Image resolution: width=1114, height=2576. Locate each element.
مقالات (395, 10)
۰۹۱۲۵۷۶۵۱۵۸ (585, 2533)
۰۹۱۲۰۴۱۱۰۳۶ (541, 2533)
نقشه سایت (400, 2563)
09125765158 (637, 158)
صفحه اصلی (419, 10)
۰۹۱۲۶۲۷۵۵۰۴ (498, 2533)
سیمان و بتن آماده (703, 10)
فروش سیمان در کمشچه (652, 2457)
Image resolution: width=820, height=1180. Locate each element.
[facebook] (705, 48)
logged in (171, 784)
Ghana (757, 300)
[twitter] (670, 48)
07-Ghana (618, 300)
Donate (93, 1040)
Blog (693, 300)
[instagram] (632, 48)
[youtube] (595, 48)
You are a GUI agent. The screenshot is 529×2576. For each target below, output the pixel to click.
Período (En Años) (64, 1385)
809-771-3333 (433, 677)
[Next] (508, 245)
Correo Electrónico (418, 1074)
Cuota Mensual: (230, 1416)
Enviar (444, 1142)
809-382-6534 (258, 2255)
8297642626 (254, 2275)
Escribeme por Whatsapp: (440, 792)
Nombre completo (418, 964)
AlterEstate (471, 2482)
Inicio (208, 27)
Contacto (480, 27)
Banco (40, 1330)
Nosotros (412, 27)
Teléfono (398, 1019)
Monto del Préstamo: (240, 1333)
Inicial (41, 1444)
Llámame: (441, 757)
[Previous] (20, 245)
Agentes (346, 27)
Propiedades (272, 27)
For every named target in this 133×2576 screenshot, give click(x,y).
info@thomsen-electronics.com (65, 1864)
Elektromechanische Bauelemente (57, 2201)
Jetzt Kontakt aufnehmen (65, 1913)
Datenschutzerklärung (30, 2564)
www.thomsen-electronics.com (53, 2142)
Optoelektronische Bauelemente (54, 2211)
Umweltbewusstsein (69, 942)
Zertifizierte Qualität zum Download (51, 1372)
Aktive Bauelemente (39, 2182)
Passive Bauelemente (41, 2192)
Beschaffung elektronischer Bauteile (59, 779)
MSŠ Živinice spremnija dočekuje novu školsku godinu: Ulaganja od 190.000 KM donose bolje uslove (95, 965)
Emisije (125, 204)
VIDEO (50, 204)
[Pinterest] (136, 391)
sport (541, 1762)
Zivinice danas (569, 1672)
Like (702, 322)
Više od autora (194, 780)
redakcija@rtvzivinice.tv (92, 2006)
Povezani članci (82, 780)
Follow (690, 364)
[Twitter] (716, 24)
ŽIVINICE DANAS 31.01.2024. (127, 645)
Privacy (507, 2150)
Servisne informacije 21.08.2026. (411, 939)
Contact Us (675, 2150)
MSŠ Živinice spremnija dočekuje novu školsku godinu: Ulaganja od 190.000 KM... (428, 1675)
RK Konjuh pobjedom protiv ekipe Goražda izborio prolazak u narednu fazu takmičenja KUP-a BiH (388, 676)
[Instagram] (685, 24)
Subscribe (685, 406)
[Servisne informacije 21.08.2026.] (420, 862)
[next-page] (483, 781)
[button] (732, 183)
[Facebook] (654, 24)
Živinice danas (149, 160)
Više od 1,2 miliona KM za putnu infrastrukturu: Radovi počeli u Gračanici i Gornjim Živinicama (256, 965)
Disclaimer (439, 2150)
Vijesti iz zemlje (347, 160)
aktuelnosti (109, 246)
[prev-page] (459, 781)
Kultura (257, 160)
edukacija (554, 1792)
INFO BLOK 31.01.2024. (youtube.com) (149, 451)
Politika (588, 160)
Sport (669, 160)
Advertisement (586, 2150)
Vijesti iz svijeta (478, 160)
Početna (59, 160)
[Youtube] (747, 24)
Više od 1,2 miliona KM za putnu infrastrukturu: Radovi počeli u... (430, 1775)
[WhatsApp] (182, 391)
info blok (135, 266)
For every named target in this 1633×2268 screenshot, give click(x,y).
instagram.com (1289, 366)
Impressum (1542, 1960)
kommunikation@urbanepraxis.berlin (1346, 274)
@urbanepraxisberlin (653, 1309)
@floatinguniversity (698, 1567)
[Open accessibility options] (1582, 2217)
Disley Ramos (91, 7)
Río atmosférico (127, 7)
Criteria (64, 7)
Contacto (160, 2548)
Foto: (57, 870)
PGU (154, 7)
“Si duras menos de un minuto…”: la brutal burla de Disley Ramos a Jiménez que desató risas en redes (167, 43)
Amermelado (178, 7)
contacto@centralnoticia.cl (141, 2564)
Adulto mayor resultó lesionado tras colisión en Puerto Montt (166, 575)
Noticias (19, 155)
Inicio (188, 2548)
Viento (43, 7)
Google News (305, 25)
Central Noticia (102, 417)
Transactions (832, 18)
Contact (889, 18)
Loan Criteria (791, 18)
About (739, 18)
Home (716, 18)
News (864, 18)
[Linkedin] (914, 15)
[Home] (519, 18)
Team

## Assignment
Only the lines with the string "every" are wanted; pick them out of the records above and copy them.

## Solution to this problem
For every named target in this 133×2576 screenshot, give click(x,y).
For every named target in this 1633×2268 screenshot, give click(x,y).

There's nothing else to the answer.